Il a fait sonner le tocsin ! Il a sauvé la patrie !... C'était alors le
temps des élections. (Applaudissements à gauche et dans les tribunes.) « On
assure qu'un innocent a péri. On s'est plu à en exagérer le nombre ; mais un
seul, c'est beaucoup trop sans doute ; citoyens, pleurez cette méprise
cruelle. Nous l'avons pleuré dès longtemps, c'était un bon citoyen, c'était
donc l'un de nos amis. Pleurez même les victimes coupables, réservées à la
vengeance des lois, qui sont tombées sous le glaive de la justice populaire ;
mais que votre douleur ait un terme comme toutes les choses humaines. «
Gardons quelques larmes pour des calamités Plus touchantes. Pleurez cent
mille patriotes immolés par la tyrannie ; pleurez nos citoyens expirant sous
leurs toits embrasés. Mais consolez-vous si, supérieurs à toutes les viles
passions, vous voulez assurer le bonheur de votre pays et préparer celui du
monde... La sensibilité qui gémit presque exclusivement pour les ennemis de
la liberté m'est suspecte. Cessez d'agiter sous mes yeux la robe sanglante du
tyran ou je croirai que vous voulez remettre Rome dans les fers. En voyant
ces peintures pathétiques des Lamballe, des Montmorin, de la consternation
des mauvais citoyens et ces déclamations furieuses contre des hommes connus,
sous des rapports tout à fait opposés, n'avez-vous pas cru lire un manifeste
de Brunswick ou de Condé ? Calomniateurs éternels, voulez-vous donc venger le
despotisme ? Voulez-vous flétrir le berceau de la République ? Voulez-vous
déshonorer aux yeux de l'Europe la Révolution qui l'a enfantée et fournir des
armes à tous les ennemis de la liberté ? Amour de l'humanité vraiment
admirable, qui tend à cimenter la misère et la servitude des peuples et qui
cache le désir barbare de se baigner dans le sang des patriotes ! » Les
tribunes acclamaient cette grande parole qui aurait été plus grande encore
sans le dernier trait.

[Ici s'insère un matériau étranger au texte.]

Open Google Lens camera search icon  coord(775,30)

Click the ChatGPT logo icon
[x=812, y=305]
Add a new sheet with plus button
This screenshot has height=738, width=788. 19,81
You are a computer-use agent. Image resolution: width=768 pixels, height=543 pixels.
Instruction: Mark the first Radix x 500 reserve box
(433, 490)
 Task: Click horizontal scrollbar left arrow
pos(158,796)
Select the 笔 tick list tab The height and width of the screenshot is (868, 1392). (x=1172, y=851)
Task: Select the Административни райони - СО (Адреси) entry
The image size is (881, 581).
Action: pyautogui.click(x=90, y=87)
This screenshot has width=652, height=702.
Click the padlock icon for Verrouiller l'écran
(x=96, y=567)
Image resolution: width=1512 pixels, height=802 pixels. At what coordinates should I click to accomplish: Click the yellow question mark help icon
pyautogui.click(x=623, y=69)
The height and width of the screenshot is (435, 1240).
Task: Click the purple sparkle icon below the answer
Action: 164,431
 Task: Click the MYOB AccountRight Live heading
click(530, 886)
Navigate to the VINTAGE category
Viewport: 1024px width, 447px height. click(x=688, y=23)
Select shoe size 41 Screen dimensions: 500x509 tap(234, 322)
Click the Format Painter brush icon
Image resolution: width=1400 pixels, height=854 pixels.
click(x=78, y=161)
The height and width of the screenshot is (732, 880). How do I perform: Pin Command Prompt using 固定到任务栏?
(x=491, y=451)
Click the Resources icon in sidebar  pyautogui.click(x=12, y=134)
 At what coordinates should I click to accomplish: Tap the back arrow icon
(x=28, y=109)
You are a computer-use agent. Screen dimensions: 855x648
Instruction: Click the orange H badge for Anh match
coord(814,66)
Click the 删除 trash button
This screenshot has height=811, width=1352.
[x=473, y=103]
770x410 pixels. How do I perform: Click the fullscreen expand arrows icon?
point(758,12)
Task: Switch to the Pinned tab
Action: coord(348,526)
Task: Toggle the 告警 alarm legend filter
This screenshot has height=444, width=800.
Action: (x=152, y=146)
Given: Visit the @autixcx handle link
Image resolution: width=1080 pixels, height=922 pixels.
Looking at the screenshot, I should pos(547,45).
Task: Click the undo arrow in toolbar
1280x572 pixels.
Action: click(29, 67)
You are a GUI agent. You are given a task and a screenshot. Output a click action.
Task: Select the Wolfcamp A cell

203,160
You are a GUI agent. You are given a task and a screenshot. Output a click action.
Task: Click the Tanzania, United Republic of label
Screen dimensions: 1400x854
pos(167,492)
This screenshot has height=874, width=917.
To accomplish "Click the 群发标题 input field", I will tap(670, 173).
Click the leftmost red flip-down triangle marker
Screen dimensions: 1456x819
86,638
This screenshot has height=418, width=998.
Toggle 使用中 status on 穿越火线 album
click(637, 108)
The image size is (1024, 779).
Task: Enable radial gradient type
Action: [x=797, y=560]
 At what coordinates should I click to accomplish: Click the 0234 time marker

Même quand il s'élève Robespierre ne peut secouer tout
le fardeau des pensées mauvaises ; mais la Convention subjuguée écoutait en
silence l'homme que, huit jours avant, les fureurs girondines avaient presque
piétiné. Elle sentait en lui une des forces de la Révolution ; et elle
s'étonnait de cet accent mesuré et impérieux. Robespierre triomphe enfin des
misérables procédés de police imaginés par Roland et il le raille de ses
perpétuelles alarmes et de ses perpétuelles vantardises : «
Citoyens, si jamais à l'exemple des Lacédémoniens nous élevons un temple à la
peur, je suis d'avis qu'on choisisse les ministres de son culte parmi ceux-là
mêmes qui vous entretiennent sans cesse de leur courage et de leurs dangers. (Applaudissements
réitérés à gauche et dans les tribunes.) « Mais
comment parlerais-je de cette lettre prétendue, timidement et j'ose dire très
gauchement présentée à votre curiosité ? Une lettre énigmatique adressée à
uri tiers, des brigands anonymes ! Des assassins anonymes ! Et, au milieu de
ces nuages, un mot jeté comme au hasard : ils ne veulent entendre parler que
de Robespierre I Des réticences, des mystères, et ce s'adressant à la
Convention nationale ! Le tout attaché à un rapport bien astucieux, après
tant de libelles, tant d'affiches, tant de pamphlets, tant de journaux de
toutes les espèces distribuées à si grands frais et de toutes les manières
dans tous les coins de la République. Ô homme vertueux, homme exclusivement,
éternellement vertueux ! Où vouliez-vous donc aller par ces routes
ténébreuses ? Vous avez essayé l'opinion ; vous vous êtes arrêté épouvanté.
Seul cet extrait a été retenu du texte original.